Tanpa Ba-bi-bu Bagas menyerang bibir gadis itu tangannya terangkat menekan kuat-kuat tengkuk Shinee, Shinee yang terkejut ternganga membuat akses bebas bagi lidah Bagas. Gadis itu tidak terima atas perlakuan Bagas giginya yang tajam menancap kuat di bibir bawah Bagas, sehingga membuat pria itu melepaskan c**mannya.
Plak... plak...
Shinee menampar pipi Bagas, "Untuk tindakan kurang ajar mu !!" Seru Shinee lalu keluar meninggalkan ruangan itu.

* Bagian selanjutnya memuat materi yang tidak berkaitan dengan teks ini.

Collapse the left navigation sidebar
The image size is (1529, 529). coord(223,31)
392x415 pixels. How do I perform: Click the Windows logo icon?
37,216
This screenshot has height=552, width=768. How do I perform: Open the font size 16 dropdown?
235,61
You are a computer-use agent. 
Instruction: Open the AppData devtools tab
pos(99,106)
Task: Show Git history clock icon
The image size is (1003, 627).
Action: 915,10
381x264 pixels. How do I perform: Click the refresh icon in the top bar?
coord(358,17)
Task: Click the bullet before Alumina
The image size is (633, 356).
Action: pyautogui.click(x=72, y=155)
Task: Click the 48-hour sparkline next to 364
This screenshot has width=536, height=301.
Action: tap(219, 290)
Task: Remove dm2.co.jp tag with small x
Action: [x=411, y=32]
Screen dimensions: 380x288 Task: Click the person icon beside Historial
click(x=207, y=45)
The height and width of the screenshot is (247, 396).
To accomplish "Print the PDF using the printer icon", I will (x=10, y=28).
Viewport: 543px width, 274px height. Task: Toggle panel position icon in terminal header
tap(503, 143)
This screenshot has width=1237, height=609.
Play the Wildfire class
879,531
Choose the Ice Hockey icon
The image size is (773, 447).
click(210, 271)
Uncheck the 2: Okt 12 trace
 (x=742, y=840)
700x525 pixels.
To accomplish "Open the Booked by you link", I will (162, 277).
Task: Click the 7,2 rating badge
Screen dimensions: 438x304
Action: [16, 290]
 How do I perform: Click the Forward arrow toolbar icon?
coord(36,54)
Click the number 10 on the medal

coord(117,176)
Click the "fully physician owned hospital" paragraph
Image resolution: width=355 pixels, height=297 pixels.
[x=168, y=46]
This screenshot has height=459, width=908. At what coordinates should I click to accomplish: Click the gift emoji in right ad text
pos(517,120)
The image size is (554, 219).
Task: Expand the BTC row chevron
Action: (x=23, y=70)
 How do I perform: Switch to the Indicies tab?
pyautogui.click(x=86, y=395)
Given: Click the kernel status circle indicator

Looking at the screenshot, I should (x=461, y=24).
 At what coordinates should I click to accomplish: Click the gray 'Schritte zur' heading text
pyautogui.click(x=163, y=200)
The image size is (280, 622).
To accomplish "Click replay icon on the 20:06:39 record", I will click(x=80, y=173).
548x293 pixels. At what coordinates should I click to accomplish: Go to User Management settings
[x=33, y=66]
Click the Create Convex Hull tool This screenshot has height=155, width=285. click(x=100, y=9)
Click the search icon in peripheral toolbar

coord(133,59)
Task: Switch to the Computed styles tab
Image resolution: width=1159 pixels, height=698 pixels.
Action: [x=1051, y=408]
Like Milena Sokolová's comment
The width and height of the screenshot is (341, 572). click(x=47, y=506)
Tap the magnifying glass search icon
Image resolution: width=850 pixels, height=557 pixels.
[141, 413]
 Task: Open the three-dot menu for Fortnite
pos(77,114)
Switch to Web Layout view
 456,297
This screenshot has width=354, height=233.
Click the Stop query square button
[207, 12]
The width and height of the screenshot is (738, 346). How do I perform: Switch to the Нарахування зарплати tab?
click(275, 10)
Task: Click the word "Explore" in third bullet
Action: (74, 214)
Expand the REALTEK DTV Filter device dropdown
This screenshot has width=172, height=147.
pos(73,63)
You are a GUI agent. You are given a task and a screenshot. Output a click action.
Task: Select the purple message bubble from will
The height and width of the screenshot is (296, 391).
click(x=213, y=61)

Bagas hanya tersenyum menatap kepergian gadis itu, tangannya mengusap bibirnya yang berdarah karena gigitannya.
'Bibirnya manis sekali' gumamnya menyeringai
Shinee menghentak-hentakkan kakinya kesal, kesal karena first kiss nya direnggut oleh Pria kurang ajar itu.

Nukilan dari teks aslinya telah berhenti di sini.